Lydia squeezed her eyes shut.

“I can see her … her head is bobbing … I’m swimming to her. Mom! Mom, I’m coming for you … oh, God, my arms are tired, but I’m swimming as fast as I can—Mom!”

Lydia stroked his hair and murmured her empathy as the story rolled out. It was all she could do, even if it wasn’t good enough. Nothing would be good enough.

“She’s not … oh, Jesus … she’s not …”

As he seemed to get stuck, she whispered, “She’s not what, Daniel.”

“She’s facedown. She’s not … she’s floating facedown in the river …” He let out a groan of pain. “I’ve got her, I’ve turned her over … I’m pulling her toward the shore, I’m swimming against the current … Mom, I’ve got you … I’m trying to get you … help … help … I can’t hold her … I’m trying … to … Mom!”

Abruptly, the shaking stopped.

And she was not surprised as he jerked against her—and then pulled away.

“What are you—Lydia?” he said. “Are you okay?”

YOU WERE DREAMING,” Lydia said in a thin, worried voice. “I came in … because you were dreaming and you called out.”

In the light streaming past a partially open door, Daniel tried to get his bearings: The body against his own was very feminine, and there was the smell of fresh shampoo in his nose. The room he was in was a bedroom he wasn’t familiar with—but he knew who was with him. Lydia was beside him.

Which was not good news.

One look at the shock on her face and he thought, Fuck. What story had come out of him? What had he told her in his sleep?

There were things she couldn’t know about him. When you lived in two worlds, and straddled the incompatible … you had to watch what came out of your mouth. Even in your fucking sleep.

Maybe especially in your sleep.

Daniel moved away from her, rolling onto his back and bringing his legs up. He’d kept his jeans on, and he pushed his palms into his thighs and moved the denim off his hips.

“Sorry I woke you with my noise.” He tried to keep his voice light, casual. “I talk in my sleep sometimes. I should have warned you—in the future, just ignore me.”

Stop talking so fast, he told himself.

As she pushed her hair out of her face and sat up higher also, he had a thought that this is what she’d look like after he made love to her. Well, except for the expression on her face.

Which was more like after someone had been in a car accident. Or maybe the victim of a robbery.

“You weren’t talking, Daniel.” She cleared her throat. “At least not at the beginning.”

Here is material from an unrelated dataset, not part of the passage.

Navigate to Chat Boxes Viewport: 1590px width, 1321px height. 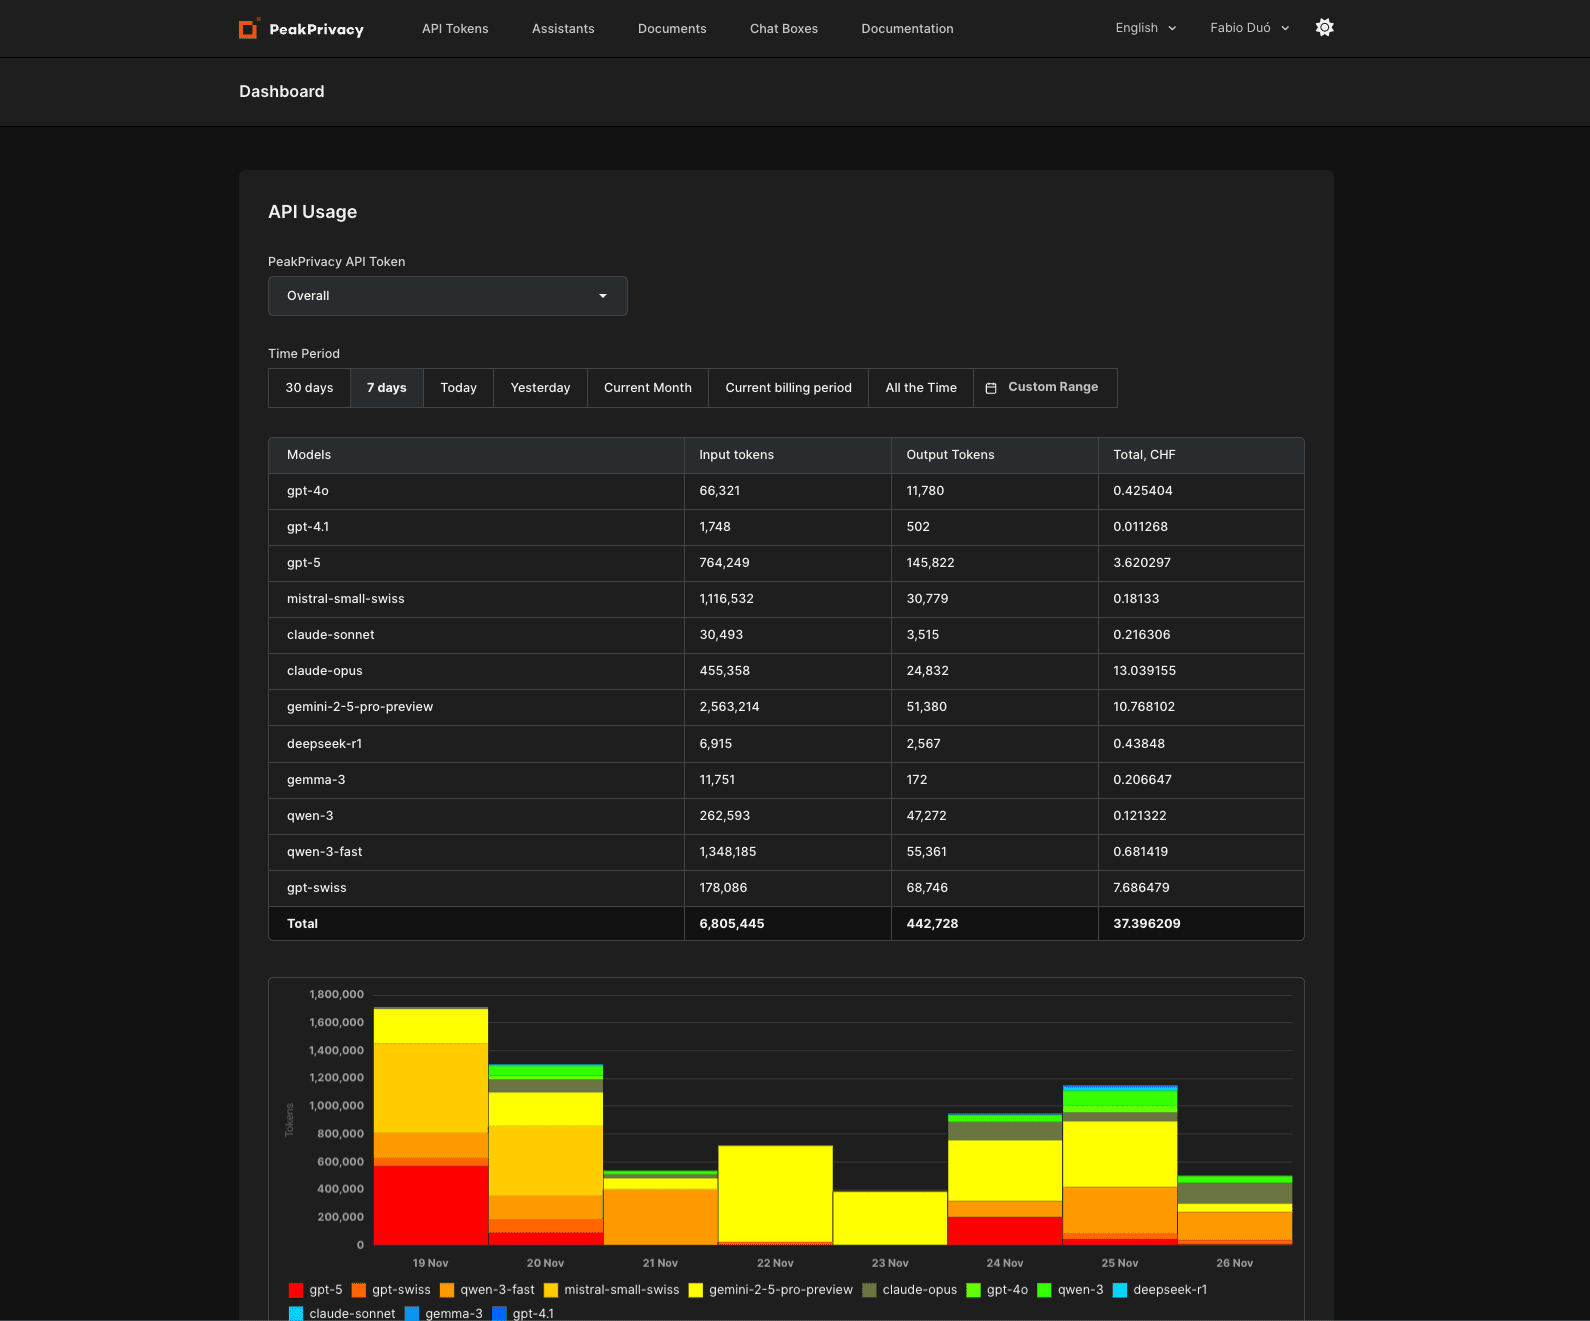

“Sorry.” Goddamn it. “So, ah, what was I babbling on about.”

“It was your mom.”

Daniel’s breath caught. “What about her.”

“She was … in the water.”

All at once, his lungs froze in his rib cage and his torso became a slab of granite. But he told himself it was good. It was better than so many other options that could really have complicated things.

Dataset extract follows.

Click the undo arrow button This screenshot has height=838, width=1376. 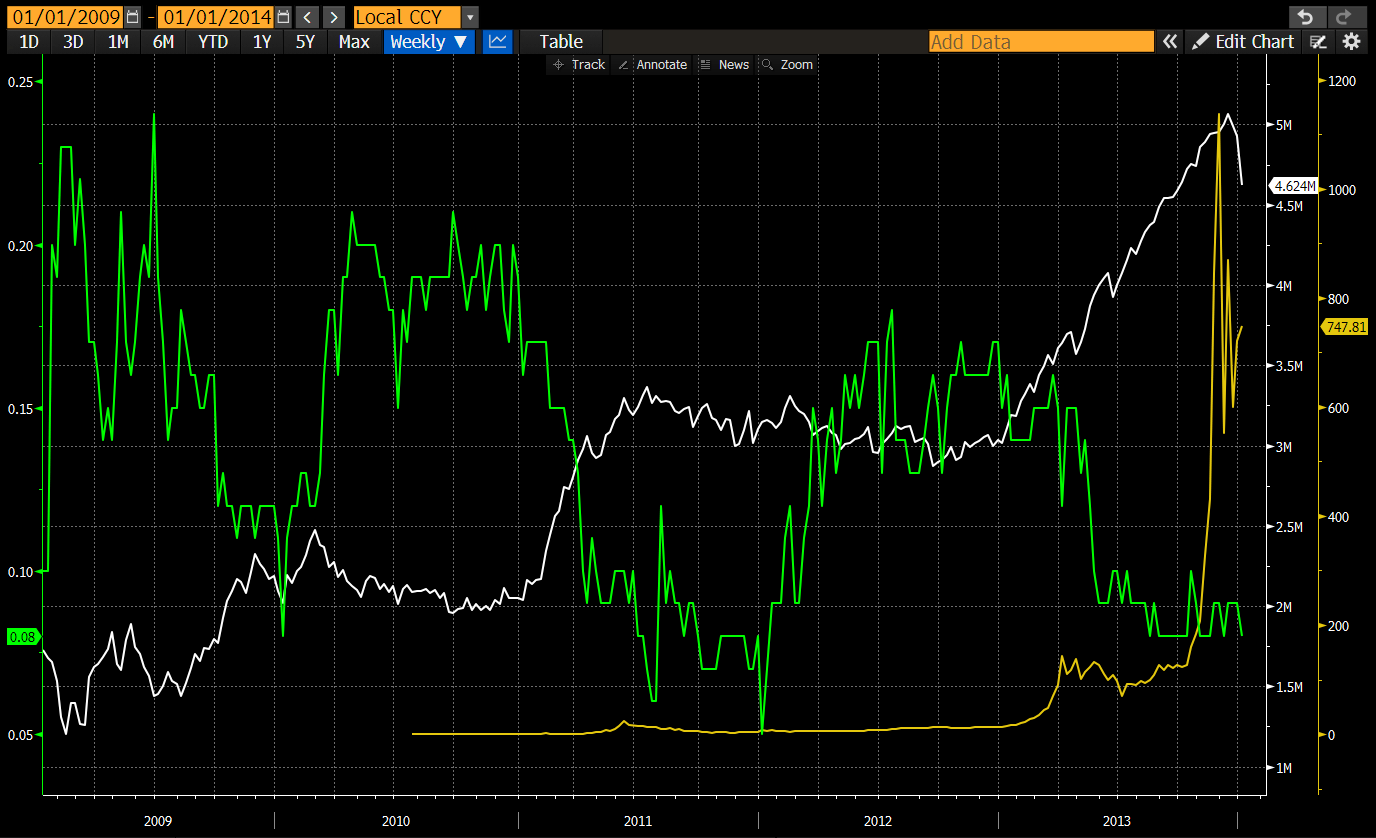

Rubbing his chest—you know, just so that he could separate being in that cold river from where he actually was on this totally-dry-land mattress—he shook his head.

“Wow. Been a while since I’ve gone there.”

“I just wanted to … help you,” she said. “That’s why I came in.”

“I appreciate it, but like I told you, if it happens again, just ignore me.” He forced his mouth into a smile. “And listen, if you want, I can go back out into the woods—”

“No.”

“Okay.”

Annnnnnnd then it was cue the awkward silence. Lydia was obviously too polite, too respectful, to pry, and he didn’t want to ever go back there under any circumstances ever again. But he felt like he owed her an explanation. Or a context. Or …

“So …” The words would not come out of his mouth. “How ’bout those Mets?”

When she didn’t crack a smile and just stared down the bed, the sadness in her was so tangible, it changed the temperature in the room.

“You don’t need to worry about me,” he said—and almost kept the roughness out of his voice.

“I should go.”

And yet leaving seemed to be for her the same thing as him telling her she should head back to her room: An intention that had no energy behind it.

Daniel cracked his knuckles one by one. And when he’d finished with the thumb on his left hand, he took a deep breath—and felt like he was breathing in nothing at all.

“My mom jumped, okay? Off a bridge, into the Ohio River.” He shook his head. “It was no big deal, all right? People jump off of bridges all the time.”

Her dumbfounded expression was totally understandable, but he wasn’t going to take the words back.